Trois Sociétés de Commercialisation de Pétrole ont confirmé que des camions-citernes contenant du carburant contaminé ont été renvoyés au Dépôt de Carburant de Mandinari. Cette démarche de ces sociétés de commercialisation de carburant a causé de grosses inquiétudes dans le milieu de l’industrie pétrolière de la Gambie.
Selon certaines sources, les produits pétroliers distribués au dépôt ont été l’objet d’un contrôle de routine qui a permis de déceler des déficiences dans une récente cargaison de pétrole. Cette découverte a suscité un malaise parmi les acteurs de l’industrie pétrolière de la Gambie, dans la mesure où plusieurs sociétés de commercialisation de pétrole ont confirmé le renvoi de plusieurs cargaisons de pétrole en raison de doutes sur la qualité des produits.
Tandis que la nature exacte de la contamination reste à élucider, certains acteurs de la filière suggèrent une possible infiltration d’eau dans les cargaisons de pétrole ou des conditions de stockage aléatoires, deux facteurs susceptibles d'affecter gravement les performances des moteurs et de présenter des risques pour les consommateurs.

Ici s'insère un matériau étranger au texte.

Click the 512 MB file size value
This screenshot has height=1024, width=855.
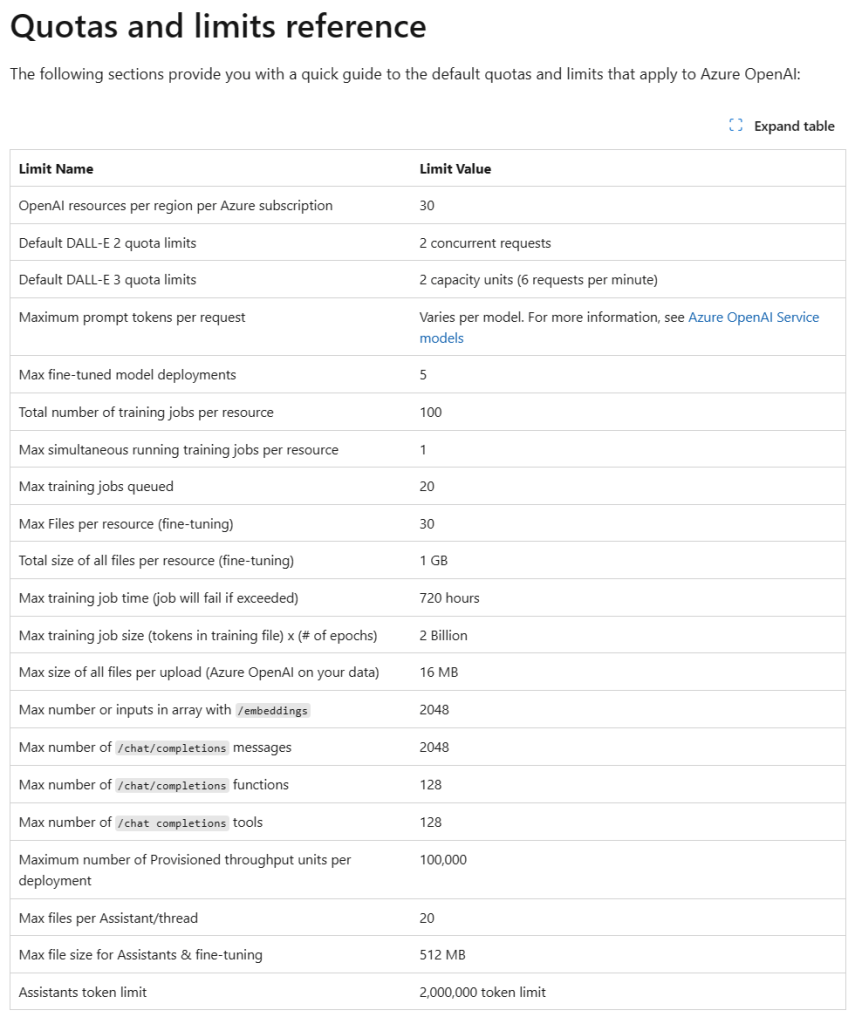click(441, 955)
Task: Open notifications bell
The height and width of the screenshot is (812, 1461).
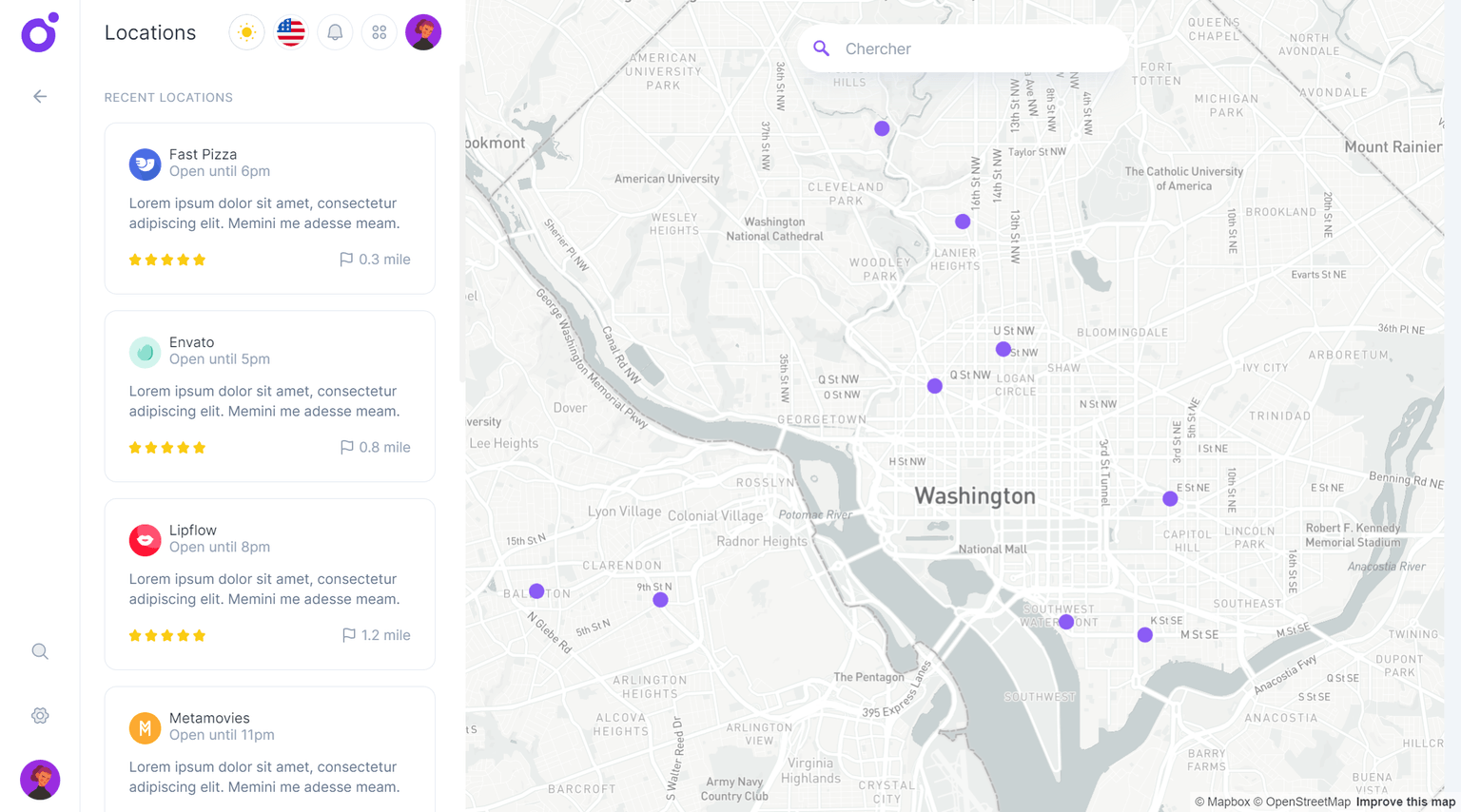Action: 335,32
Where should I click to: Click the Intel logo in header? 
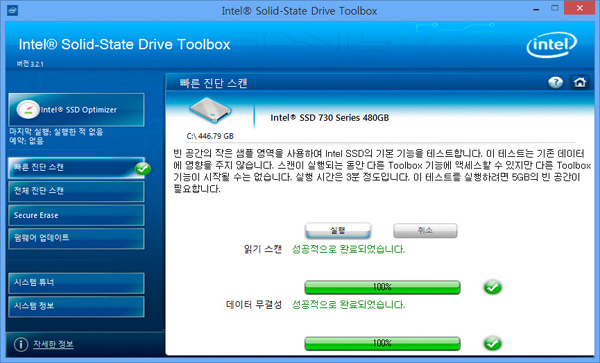(551, 45)
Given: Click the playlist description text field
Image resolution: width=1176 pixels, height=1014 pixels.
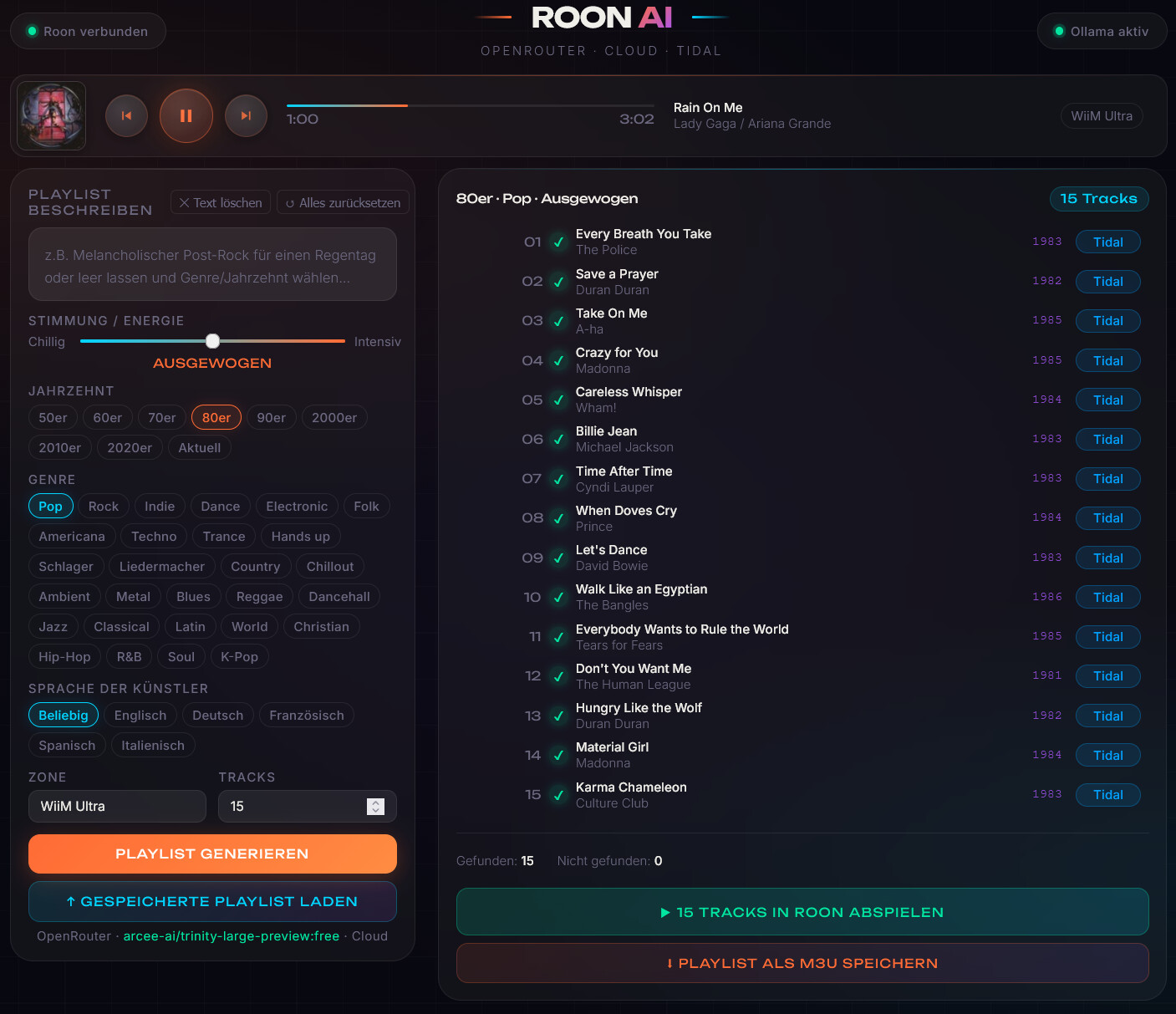Looking at the screenshot, I should 212,265.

Mr Pa Ousman Touray, le directeur des opérations au Dépôt de Carburant de Mandinari, a rejeté les rumeurs selon lesquelles les cargaisons de pétrole approvisionnées au dépôt ont été contaminées. Cependant, des sources au sein de l’Administration Fiscale de la Gambie (GRA) et au dépôt principal de carburant de la Gambie ont confirmé que certains camions-citernes dont les cargaisons ont été contaminées n’ont pas été autorisées à effectuer leurs livraisons et ont dû rebrousser chemin.
Ces sources ont également révélé que le dépôt est présentement au niveau ‘zéro du PMS’. Selon ces sources, « Il existe une énorme quantité de pétrole qui aurait du être déversée dans les réservoirs du dépôt, mais cela n’a pas été possible car il a été découvert que le carburant est contaminé. L’Administration de Régulation des Services Publics de la Gambie (PURA) aurait dû mener une enquête afin de découvrir la source de cette contamination et informer le public dans un communiqué. »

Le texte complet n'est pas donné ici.